-- Begin --

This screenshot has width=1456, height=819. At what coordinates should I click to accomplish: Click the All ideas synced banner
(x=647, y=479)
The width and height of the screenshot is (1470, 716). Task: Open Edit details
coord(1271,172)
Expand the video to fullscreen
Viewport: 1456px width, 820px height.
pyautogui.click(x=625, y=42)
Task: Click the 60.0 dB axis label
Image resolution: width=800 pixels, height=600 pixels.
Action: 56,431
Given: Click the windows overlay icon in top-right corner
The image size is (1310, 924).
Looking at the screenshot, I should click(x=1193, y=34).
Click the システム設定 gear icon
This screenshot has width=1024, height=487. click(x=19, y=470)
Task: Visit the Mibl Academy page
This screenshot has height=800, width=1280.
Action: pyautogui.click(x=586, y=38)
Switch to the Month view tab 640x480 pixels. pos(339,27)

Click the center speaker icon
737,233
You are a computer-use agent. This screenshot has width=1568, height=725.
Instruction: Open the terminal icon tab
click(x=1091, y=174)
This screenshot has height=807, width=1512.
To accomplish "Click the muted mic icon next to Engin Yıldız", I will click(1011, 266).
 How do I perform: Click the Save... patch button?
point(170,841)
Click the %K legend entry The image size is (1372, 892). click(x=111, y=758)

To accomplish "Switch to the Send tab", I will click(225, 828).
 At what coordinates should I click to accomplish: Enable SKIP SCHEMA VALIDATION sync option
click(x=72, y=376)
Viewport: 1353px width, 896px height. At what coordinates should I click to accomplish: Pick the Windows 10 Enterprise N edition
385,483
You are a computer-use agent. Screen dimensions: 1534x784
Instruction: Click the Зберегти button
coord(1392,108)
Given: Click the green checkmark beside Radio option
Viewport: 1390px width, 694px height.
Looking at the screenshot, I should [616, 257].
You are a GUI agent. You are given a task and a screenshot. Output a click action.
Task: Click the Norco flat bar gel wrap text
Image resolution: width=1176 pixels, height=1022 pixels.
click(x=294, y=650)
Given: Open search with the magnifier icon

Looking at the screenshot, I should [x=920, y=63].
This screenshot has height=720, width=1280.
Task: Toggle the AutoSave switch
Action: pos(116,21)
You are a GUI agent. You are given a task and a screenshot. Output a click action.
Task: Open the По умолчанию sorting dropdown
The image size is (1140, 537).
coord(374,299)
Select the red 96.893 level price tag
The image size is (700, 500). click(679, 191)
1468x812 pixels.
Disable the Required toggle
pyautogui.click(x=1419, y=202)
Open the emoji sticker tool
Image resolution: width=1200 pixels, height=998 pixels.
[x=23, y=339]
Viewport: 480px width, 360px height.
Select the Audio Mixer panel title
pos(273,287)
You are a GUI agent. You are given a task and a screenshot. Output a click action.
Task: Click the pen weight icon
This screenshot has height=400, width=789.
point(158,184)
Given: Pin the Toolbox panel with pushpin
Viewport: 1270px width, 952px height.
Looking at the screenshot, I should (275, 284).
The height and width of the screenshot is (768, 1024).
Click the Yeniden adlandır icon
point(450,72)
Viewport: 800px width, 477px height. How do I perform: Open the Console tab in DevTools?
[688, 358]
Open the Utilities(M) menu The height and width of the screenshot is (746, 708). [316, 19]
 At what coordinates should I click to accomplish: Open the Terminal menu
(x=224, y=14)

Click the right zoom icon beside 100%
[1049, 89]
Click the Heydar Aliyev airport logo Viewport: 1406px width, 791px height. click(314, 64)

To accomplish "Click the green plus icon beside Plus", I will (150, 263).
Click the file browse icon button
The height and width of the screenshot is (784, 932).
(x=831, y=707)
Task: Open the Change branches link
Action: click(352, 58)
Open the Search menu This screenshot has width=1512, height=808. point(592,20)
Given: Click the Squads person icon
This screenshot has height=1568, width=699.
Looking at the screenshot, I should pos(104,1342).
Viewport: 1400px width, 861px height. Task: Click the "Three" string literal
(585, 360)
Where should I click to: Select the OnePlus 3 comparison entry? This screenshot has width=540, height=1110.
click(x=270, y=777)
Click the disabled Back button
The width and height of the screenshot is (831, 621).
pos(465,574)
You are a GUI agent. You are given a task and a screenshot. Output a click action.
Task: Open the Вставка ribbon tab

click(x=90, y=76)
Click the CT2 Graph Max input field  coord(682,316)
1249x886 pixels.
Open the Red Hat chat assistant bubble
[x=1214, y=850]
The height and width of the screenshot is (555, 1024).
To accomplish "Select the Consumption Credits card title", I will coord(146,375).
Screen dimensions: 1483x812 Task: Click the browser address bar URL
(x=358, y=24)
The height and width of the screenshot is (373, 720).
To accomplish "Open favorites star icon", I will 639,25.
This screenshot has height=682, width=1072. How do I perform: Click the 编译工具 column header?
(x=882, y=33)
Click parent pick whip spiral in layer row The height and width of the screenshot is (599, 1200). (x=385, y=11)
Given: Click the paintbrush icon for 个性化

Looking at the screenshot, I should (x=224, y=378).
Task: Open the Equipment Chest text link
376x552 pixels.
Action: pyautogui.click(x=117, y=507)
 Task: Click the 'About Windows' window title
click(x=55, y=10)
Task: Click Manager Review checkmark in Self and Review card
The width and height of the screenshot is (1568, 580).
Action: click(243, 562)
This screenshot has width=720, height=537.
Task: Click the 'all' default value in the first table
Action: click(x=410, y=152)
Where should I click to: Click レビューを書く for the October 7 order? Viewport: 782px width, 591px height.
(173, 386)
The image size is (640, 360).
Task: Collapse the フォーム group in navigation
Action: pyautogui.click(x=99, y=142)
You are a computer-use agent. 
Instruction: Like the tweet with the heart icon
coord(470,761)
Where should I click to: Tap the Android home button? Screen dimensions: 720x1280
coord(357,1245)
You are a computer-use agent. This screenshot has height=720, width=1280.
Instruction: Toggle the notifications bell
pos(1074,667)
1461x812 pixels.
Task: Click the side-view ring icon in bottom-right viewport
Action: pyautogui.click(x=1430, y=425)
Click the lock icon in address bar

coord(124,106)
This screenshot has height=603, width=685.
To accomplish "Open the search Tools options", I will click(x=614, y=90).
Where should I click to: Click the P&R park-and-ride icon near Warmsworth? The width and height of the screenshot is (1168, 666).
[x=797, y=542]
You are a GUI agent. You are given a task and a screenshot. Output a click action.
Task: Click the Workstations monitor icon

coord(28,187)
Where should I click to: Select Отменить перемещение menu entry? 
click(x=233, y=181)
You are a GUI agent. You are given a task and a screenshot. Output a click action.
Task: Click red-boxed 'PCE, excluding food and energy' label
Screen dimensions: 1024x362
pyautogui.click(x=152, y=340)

-- End --

* _Given problem_
Update the lines from the first one through the line that has "pyautogui.click(x=625, y=42)", putting "message" in place of "banner" and changing nothing else.

* _Output for this exercise_
This screenshot has width=1456, height=819. At what coordinates should I click to accomplish: Click the All ideas synced message
(x=647, y=479)
The width and height of the screenshot is (1470, 716). Task: Open Edit details
coord(1271,172)
Expand the video to fullscreen
Viewport: 1456px width, 820px height.
pyautogui.click(x=625, y=42)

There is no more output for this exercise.